An insurance-risk transfer also involves the following key characteristics:
- The assumption of an unknown, future level of risk of a number of persons
- The pooling of the risk and spreading it across a group
- An opportunity for the party assuming the risk to make a reasonable financial return through pricing of the risks and calculating loss experience
On the other hand, the NAIC has described business risk as an arrangement that does not involve risk-spreading and does not carry with it the same nature of risk.2 A classic example of business risk is the risk inherently assumed by an entity with respect to the costs of providing its own products and services to customers — as opposed to assuming risk for the costs of products or services provided by a third party.

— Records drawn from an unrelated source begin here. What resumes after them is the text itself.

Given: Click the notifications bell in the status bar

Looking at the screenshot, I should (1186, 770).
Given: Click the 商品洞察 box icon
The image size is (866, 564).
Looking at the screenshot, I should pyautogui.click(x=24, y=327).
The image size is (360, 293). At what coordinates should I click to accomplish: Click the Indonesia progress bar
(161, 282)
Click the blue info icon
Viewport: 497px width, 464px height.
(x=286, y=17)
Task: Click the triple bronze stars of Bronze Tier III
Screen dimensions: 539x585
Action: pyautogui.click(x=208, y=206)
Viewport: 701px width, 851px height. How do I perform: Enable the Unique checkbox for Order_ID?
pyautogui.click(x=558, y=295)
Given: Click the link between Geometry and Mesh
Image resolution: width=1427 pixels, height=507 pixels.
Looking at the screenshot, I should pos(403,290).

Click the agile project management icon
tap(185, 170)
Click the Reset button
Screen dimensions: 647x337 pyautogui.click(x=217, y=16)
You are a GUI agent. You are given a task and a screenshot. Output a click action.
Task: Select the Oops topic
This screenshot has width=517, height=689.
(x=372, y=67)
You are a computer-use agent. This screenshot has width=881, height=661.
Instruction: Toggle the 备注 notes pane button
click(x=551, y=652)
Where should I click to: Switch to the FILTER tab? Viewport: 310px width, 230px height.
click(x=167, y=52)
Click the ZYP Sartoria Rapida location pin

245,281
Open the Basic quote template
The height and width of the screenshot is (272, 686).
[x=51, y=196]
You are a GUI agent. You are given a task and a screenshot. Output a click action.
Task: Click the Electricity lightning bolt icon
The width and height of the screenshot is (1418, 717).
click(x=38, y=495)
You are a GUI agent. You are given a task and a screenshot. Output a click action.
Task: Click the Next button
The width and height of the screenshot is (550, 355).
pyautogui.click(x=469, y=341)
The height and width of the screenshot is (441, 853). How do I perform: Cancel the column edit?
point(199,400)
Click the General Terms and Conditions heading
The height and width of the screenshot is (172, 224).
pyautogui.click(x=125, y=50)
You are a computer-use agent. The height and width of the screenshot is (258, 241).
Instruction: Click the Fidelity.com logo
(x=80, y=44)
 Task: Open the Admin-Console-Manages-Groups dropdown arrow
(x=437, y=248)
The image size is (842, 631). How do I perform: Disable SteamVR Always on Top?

Certain other factors that oftentimes are used to assess whether an entity is engaged in the business of insurance include: (a) which entity ultimately is responsible for any underlying claim payments to providers and benefit obligations to members; (b) any limitations on the assumption of the risk assumed; and (c) the degree of control over the risk assumed.
Risks of Engaging in an Unlicensed Business of Insurance
The consequences of engaging in the unlicensed business of insurance may include cease-and-desist orders, administrative fines and penalties that may accrue on a per diem or per occurrence basis, criminal sanctions of officers and directors, and restitution. Further, in certain states, consequences for engaging in the unlicensed business of insurance may extend to an entity that engages the unlicensed insurer under an “aiding and abetting” theory.
In conclusion, employers and other payors searching for innovative solutions to help manage the high cost of prescription drugs, as well as entities offering or considering offering these solutions, should be aware of potential insurance regulatory considerations depending on how such solutions are structured.
- For example, in Minnesota, insurance is “any agreement whereby one party, for a consideration, undertakes to indemnify another to a specified amount against loss or damage from specified causes, or to do some act of value to the assured in case of such loss or damage.” Minn. Stat. § 60A.02, subd. 3.
- The Regulation of Health Risk-Bearing Entities, National Association of Insurance Commissioners (1997).